- Directed by: Rajat Mukherjee
- Written by: Sameer Arora
- Produced by: Rajat Arora
- Starring: Sonu Nigam Flora Saini Jharana Bajracharya Richa Ghimire
- Music by: Songs: Nikhil-Vinay Vishal–Shekhar Anu Malik Background Score: Vishal–Shekhar
- Release date: 5 March 2004;
- Country: India
- Language: Hindi
- Budget: ₹4.50 crore
- Box office: ₹1.47 crore

= Love in Nepal =

2004 Indian film by Rajat Mukherjee

Love in Nepal is a 2004 Indian Hindi-language romantic thriller film directed by Rajat Mukherjee which was released on 5 March 2004. The film stars Sonu Nigam, Jharana Bajracharya, Richa Ghimire, and Flora Saini.

==Plot==
Abby is the creative director of a private advertising agency in Mumbai that is currently experiencing growth. However, the owner has decided to sell the agency to an American multinational, appointing Maxi as the new vice president of the merged entity. Abby and George, an account executive at the agency, oppose the merger, believing that they can grow independently. When Maxi joins the company, she disapproves of Abby's punctuality issues and insists that she work according to her instructions. This sets in motion a series of disputes laced with situational comedy between the new VP and Abby. Maxi decides to shoot a campaign for an important new customer in Pokhara, and their conflict continues there. While directing the shoot from a dinghy on a fast-flowing river, the rope securing the dinghy cuts loose, sweeping Maxi and Abby away on the strong currents. They manage to swim ashore together and realise that they like each other.

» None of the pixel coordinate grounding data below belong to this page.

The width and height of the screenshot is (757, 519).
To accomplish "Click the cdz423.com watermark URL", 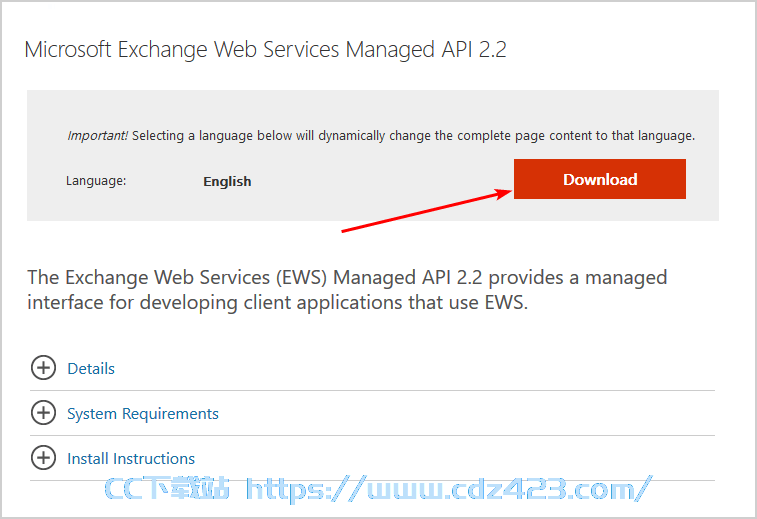I will (x=449, y=489).
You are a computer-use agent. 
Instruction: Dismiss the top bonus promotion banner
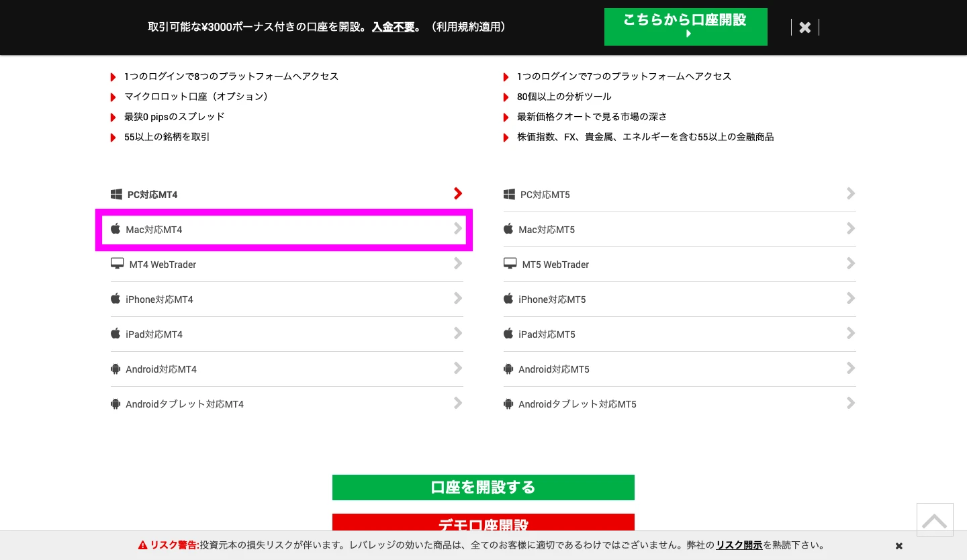(x=805, y=28)
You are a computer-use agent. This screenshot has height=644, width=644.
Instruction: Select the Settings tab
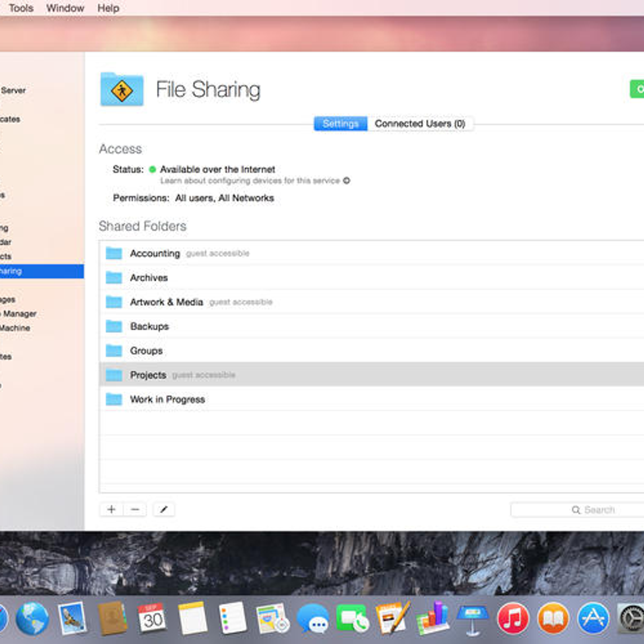(341, 124)
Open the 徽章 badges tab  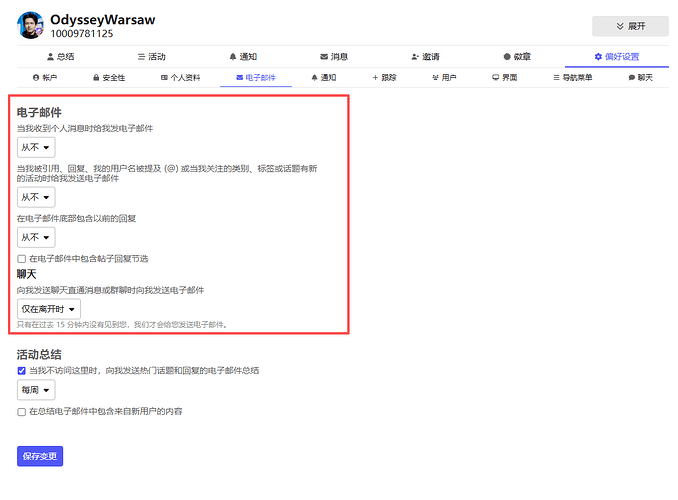point(517,57)
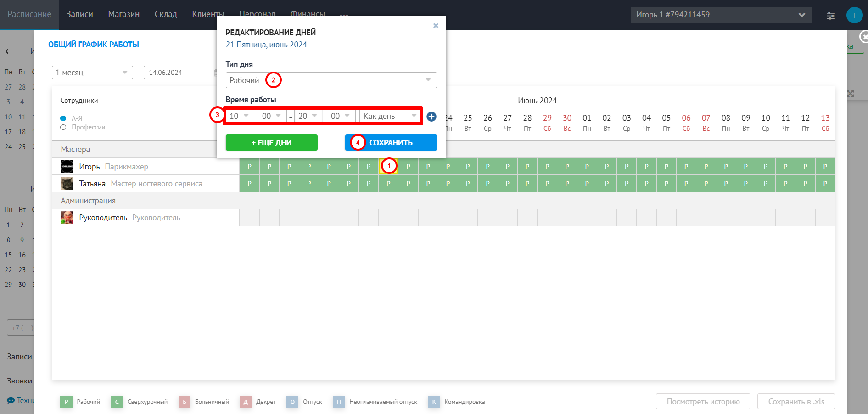Open the settings sliders icon in top bar
Viewport: 868px width, 414px height.
(x=831, y=16)
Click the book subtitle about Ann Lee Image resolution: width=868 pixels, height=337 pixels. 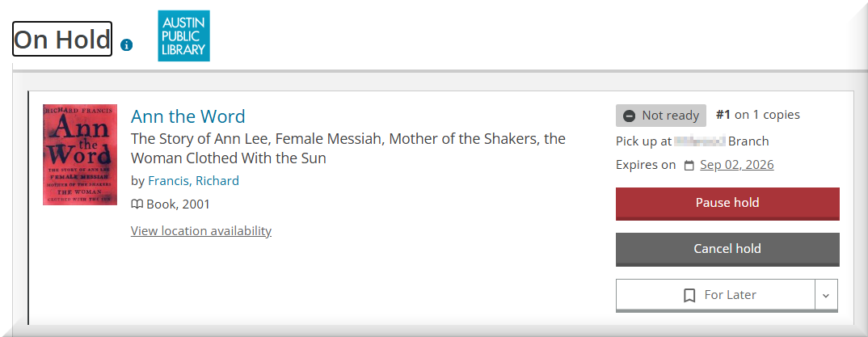click(348, 148)
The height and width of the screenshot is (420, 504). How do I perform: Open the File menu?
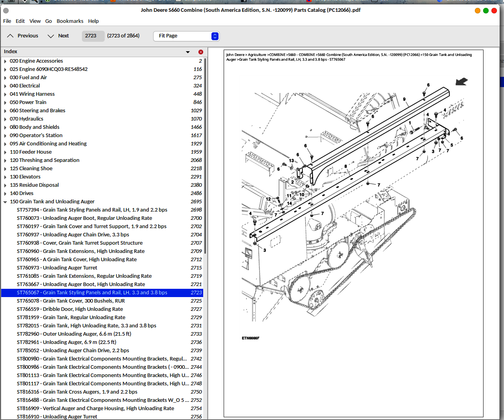click(x=7, y=21)
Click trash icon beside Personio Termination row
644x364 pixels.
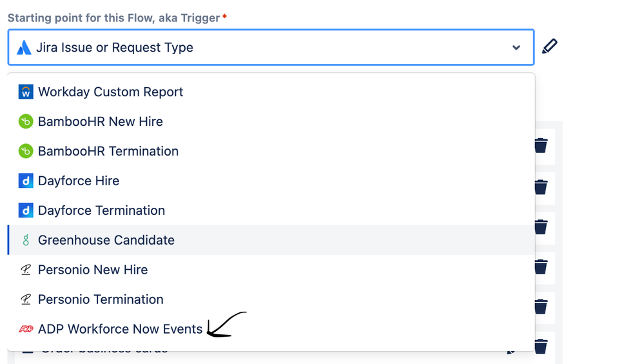pos(542,307)
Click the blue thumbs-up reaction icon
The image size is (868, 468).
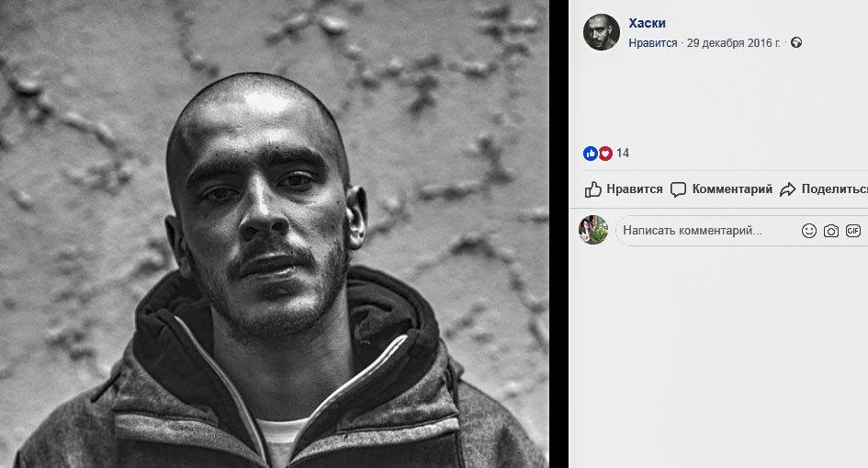click(x=590, y=154)
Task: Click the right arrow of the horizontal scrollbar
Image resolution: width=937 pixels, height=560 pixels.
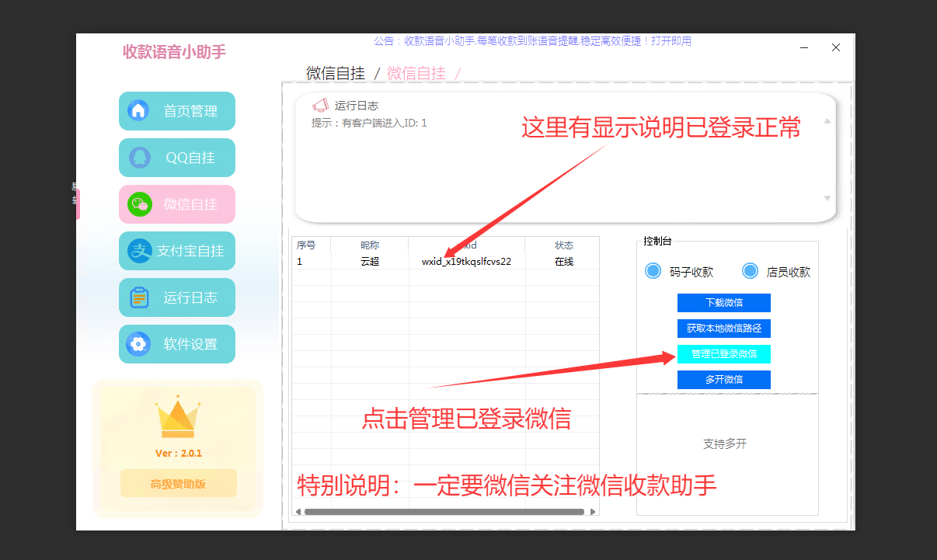Action: [x=594, y=512]
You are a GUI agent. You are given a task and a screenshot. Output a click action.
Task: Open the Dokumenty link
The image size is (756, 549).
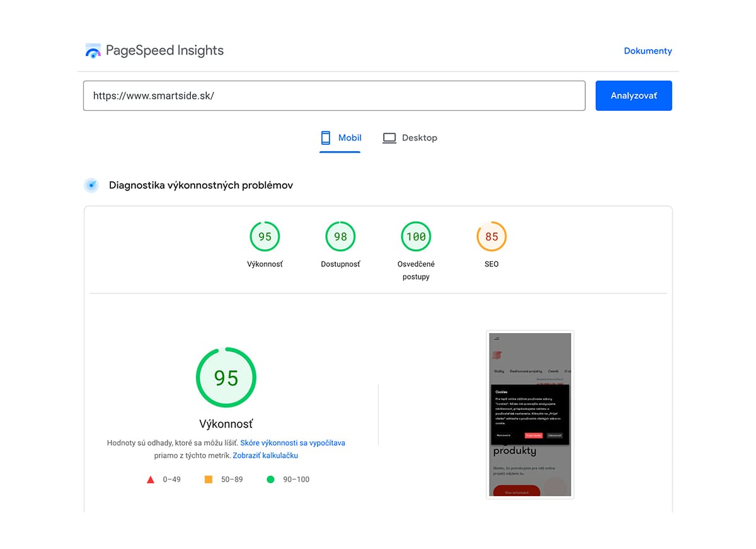coord(648,51)
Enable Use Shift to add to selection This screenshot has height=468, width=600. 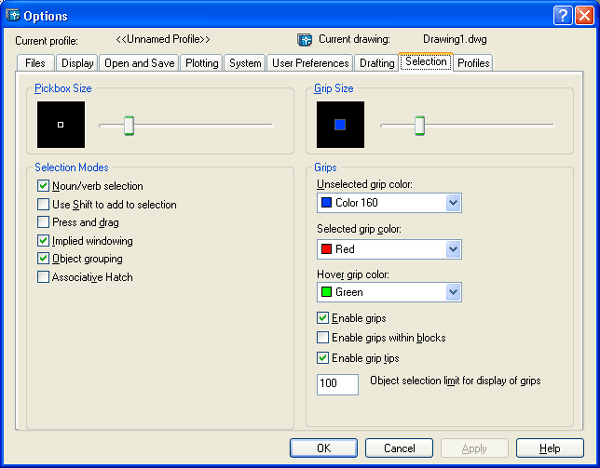(43, 204)
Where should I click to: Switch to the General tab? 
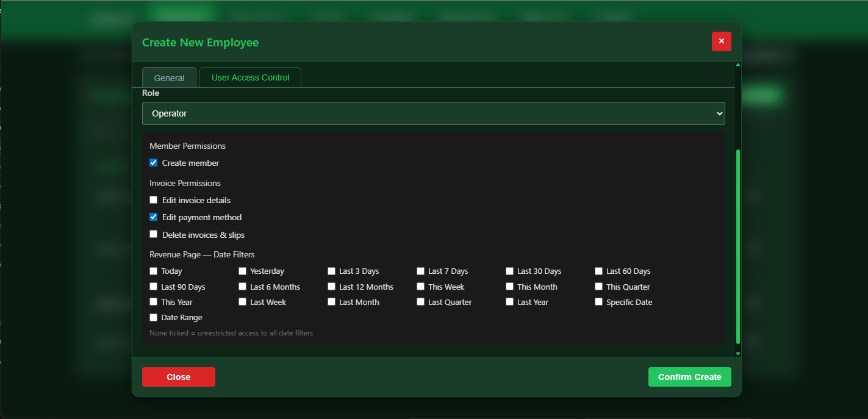click(x=169, y=77)

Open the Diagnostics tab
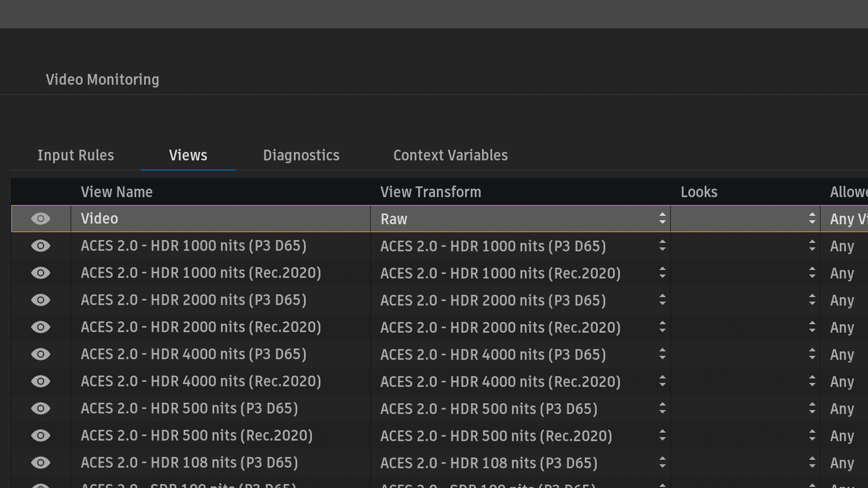[301, 155]
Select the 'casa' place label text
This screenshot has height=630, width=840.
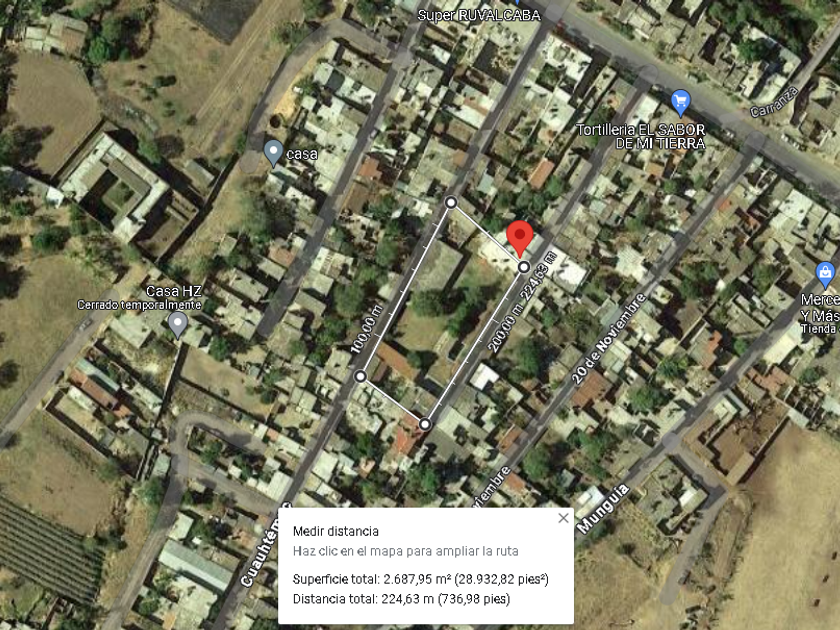[x=302, y=154]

A sudden event transforms the film from a light-hearted comedy into a thriller. One evening, Tanya — an attractive native of Pokhara and a fellow passenger on the flight from Mumbai — turns up at Abby's, much to Maxi's annoyance. The next day, Tanya refuses to speak to Abby normally. Feeling hurt and angry, Abby spends the night with Tanya after a night of drinking. However, he wakes up the next day to find her lying dead beside him. He flees the scene, certain that he will be blamed for her murder. He confesses to Maxi and his friend Sandy. While the local police start chasing leads, Abby confides in Bunty, their local guide, and Maxi. They both disbelieve him. He also starts receiving calls from a stranger who makes demands of him. With the police in hot pursuit, he must find out who killed Tanya, why it happened and what he was doing at the scene of the crime.

== Cast ==
- Sonu Nigam as Abhinav Sinha (Abby)
- Flora Saini as Meenaxi Malhotra (Maxi)
- Jharana Bajracharya as Tanya
- Sweta Keswani as Sandhya aka Sandy
- Vijay Raaz as Tony Chang
- Rajpal Yadav as Bunty (Guide)
- Rajendranath Zutshi as George
- Ehsan Khan as Prithvi Singh
- Asif Basra as Ram Mohan or ravan
- Ganesh Yadav as Gajji
- Richa Ghimire as Ruby
- Vishal O Sharma as Negi

==Soundtracks==

- Ek Anjaan Ladki Se - Sonu Nigam - Nikhil-Vinay - Sameer
- Bolo Kyaa Khayaal Hai - Sonu Nigam, Sunidhi Chauhan - Vishal–Shekhar - Sameer
- Katraa Katraa - Sunidhi Chauhan - Nikhil-Vinay - Sameer
- Love In Nepal - Sonu Nigam
- Mushkil Hai - Sonu Nigam - Anu Malik - Sameer
- Suttaa Maar Le - Sonu Nigam, Hema Sardesai - Nikhil-Vinay - Sameer

==Reception==
Taran Adarsh of Bollywood Hungama gave the film one out of five, writing, "On the whole, LOVE IN NEPAL is weak in merits. Lack of hype and face-value will only add to its woes." Anita Bora of Rediff.com wrote, "All in all, a rather lukewarm affair. Despite all the promises to sizzle, the whole act leaves you a little cold in the end. You could, of course, blame it on the plunging temperatures in Nepal."